| DATA PROVIDED |
════════
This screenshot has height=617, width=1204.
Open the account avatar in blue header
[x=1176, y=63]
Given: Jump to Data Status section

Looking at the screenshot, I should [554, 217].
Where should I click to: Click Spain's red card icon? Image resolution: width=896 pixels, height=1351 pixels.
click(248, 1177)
════════
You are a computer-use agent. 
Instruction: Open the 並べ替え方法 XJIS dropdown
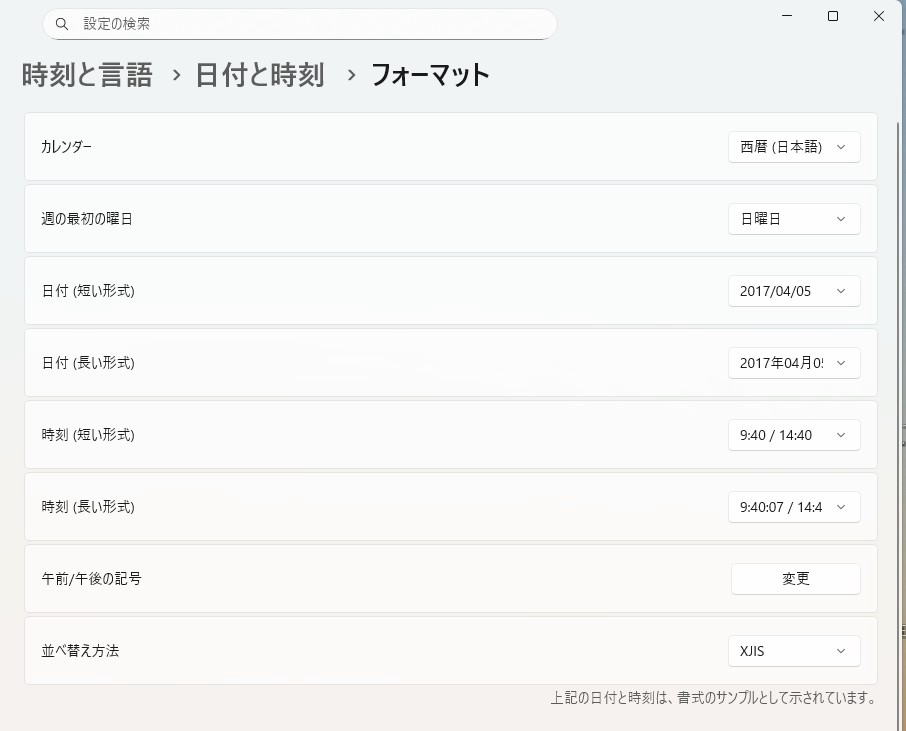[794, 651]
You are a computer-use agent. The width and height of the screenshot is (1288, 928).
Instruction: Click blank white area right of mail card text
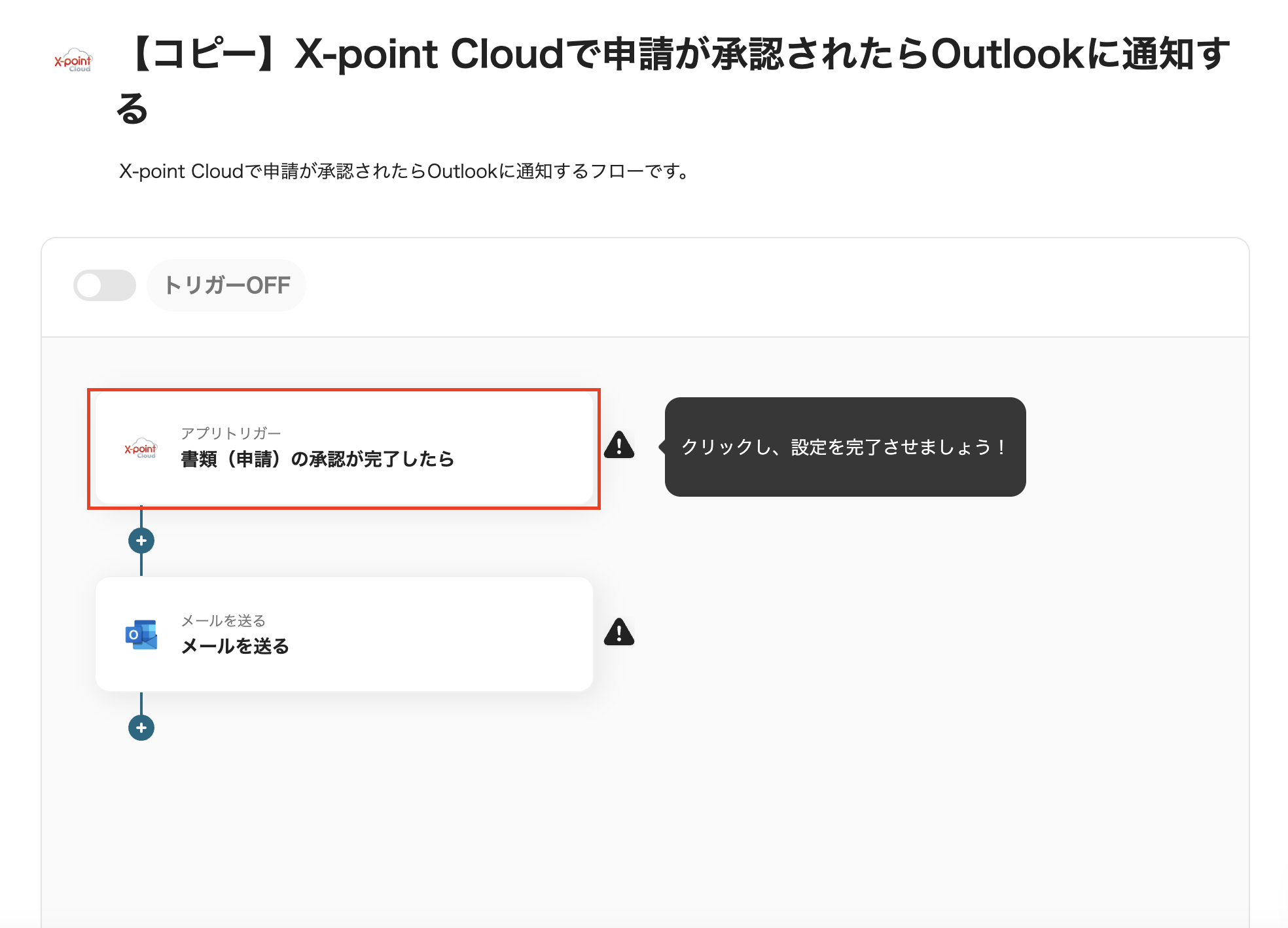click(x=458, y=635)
════════
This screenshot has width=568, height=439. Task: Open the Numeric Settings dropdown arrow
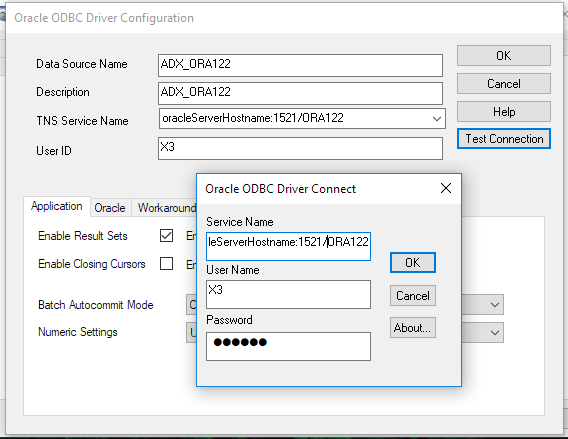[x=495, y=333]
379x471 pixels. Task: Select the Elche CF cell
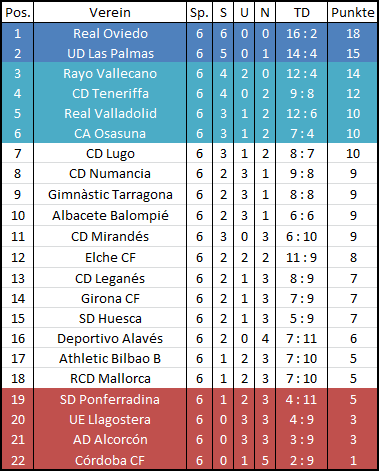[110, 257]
════════
| WHAT YOU SHOULD DO |
Retype the material from the line with "This screenshot has height=617, width=1204." to the line with "click(248, 1177)", both included, with no changes.

| ANSWER BELOW |
This screenshot has height=617, width=1204.
Open the account avatar in blue header
[x=1176, y=63]
Given: Jump to Data Status section

Looking at the screenshot, I should [554, 217].
Where should I click to: Click Spain's red card icon? Image resolution: width=896 pixels, height=1351 pixels.
click(248, 1177)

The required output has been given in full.